Eight months into her role with Lever, Marielle had secured five major group commitments to advance plant-based foods. Global hotel brands Ascott Philippines and IHG Philippines joined homegrown hospitality group Eco-Hotels in pledging to make 30% of their menus plant-based, with Eco-Hotels quickly completing the transition. Major gaming and resort complexes, Okada and Winford Resort & Casino, issued identical commitments. Each new policy represents a reduction in greenhouse gas emissions and animal cruelty and an increase in public health. What energizes Marielle most is watching perspectives evolve.

“Six months ago, many hotel operators saw plant-based options as something for a small niche market, if they thought about it at all,” she explains. “Now I’m having conversations where they’re talking about these options as smart business moves and essential parts of sustainable hospitality.” This mindset change signals durability beyond temporary trends, embedding sustainable thinking into daily operational decisions.
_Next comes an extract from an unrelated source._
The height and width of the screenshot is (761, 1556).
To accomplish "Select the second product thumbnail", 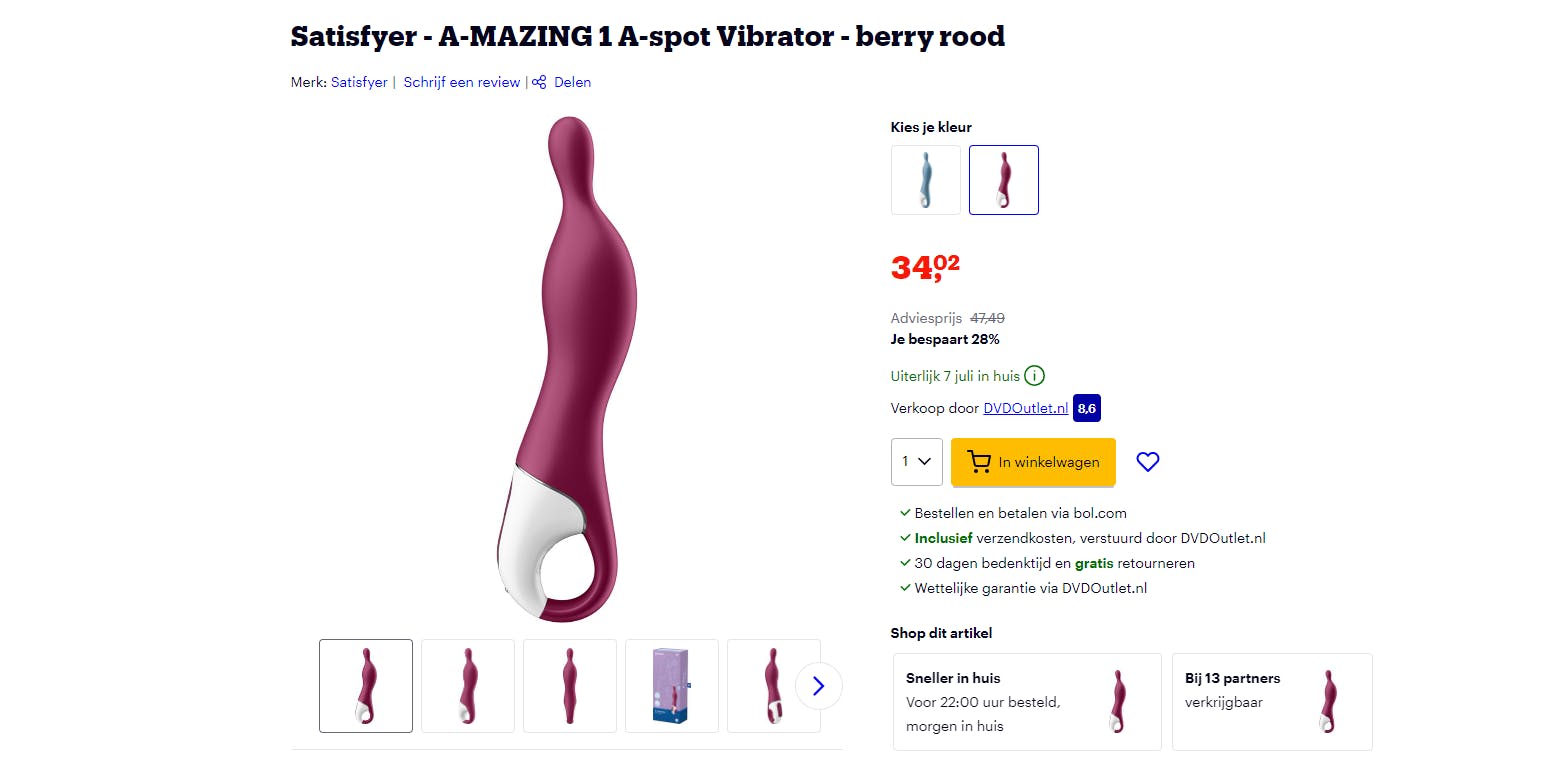I will (468, 686).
Becoming a True Sustainability Champion

Marielle sits across from hotel managers in yet another conference room. The conversation that once felt impossible— convincing hospitality executives to add sustainable food choices—now happens routinely. Her calendar shows three more similar meetings this week across different hotel operators and restaurant groups.

Marielle’s early experiences with scarcity and environmental uncertainty now serve as assets in her sustainability work. Growing up without financial security or predictability taught her adaptation, empathy, and a stubborn determination to tackle systems making life harder for everyone—people and animals alike. “The climate crisis isn’t just about rising temperatures or melting ice caps,” she emphasizes. “It’s about families like mine who get hit first and hardest when extreme weather destroys what little stability they’ve built.”

Her approach to the work remains deeply personal. The hope she maintains is that through this work, fewer people will face the uncertainty she grew up with, building systems that protect all forms of life.

“Don’t underestimate how your own story connects you to this work,” Marielle notes in closing. “The difficult experiences you’ve faced give you insights that no training program can teach…You’re not just dealing with numbers and data—you’re fighting for real lives and a livable future.”